A House With No Frame
One would think that we could all agree, regardless of religious belief or political affiliation, how crushingly sad it is to read that Elizabeth Edwards’ doctor has advised her that her cancer has spread, that she has only a short time to live, and that further medical treatment would not be productive. One would think that the only feelings and responses that come to mind would be compassion for her and for her family — especially her children; as well as respect and admiration for the grace, dignity, integrity, and courage she has shown in dealing with her illness at the same time that she was subjected to a humiliating, very public betrayal by her own husband when he had an affair with another woman, with whom he had a child — all the time lying to her about it even after she found out.
One would think that of all the aspects of these tragic circumstances one could comment on, the least important would be that in her final public remarks about her condition, as follows:
“You all know that I have been sustained throughout my life by three saving graces – my family, my friends, and a faith in the power of resilience and hope. These graces have carried me through difficult times and they have brought more joy to the good times than I ever could have imagined. The days of our lives, for all of us, are numbered. We know that. And, yes, there are certainly times when we aren’t able to muster as much strength and patience as we would like. It’s called being human.

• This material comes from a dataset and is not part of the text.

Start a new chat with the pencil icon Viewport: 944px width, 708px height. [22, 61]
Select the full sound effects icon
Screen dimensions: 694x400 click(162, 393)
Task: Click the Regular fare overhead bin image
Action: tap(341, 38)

“But I have found that in the simple act of living with hope, and in the daily effort to have a positive impact in the world, the days I do have are made all the more meaningful and precious. And for that I am grateful. It isn’t possible to put into words the love and gratitude I feel to everyone who has and continues to support and inspire me every day. To you I simply say: you know.”
the “three saving graces” she mentioned did not include a specific mention of God.
Unfortunately, it appears we cannot all agree on these points. Not only that, but some of us feel compelled to express this disagreement publicly, with breathtaking callousness:
This is interesting.
Clearly Elizabeth Edwards wants to put her faith in something, be it hope or strength or anything. But not God. I wonder if it’s just bitterness, that’s she’s been forsaken by more than just her estranged husband — that’s she’s been forsaken by Him. And imagine if she’d have become First Lady. Americans generally expect outward expressions of faith in our presidents, Christian faith especially, and thus in our First Ladies as well. The Democratic base obviously doesn’t care[.] … Being anti-religion is cool, so Edwards’ non-theological theology gets props from the neo-communists. Still, at her death bed and giving what most folks are calling a final goodbye, Elizabeth Edwards couldn’t find it somewhere down deep to ask for His blessings as she prepares for the hereafter? I guess that nihilism I’ve been discussing reaches up higher into the hard-left precincts than I thought.
It seems to me that telling a woman dying of cancer that she is a “nihilist” because instead of saying she has been sustained by family, friends, and faith in God, she says she has been sustained by family, friends, and “a faith in the power of resilience and hope,” is in itself an implicit admission that you know nothing about the power of religious faith. If religious belief is not at its core about compassion and empathy and love — ANY religious belief — then it’s not really about anything at all — at least, not anything that truly matters. A house that’s just walls with no frame underneath isn’t a house at all.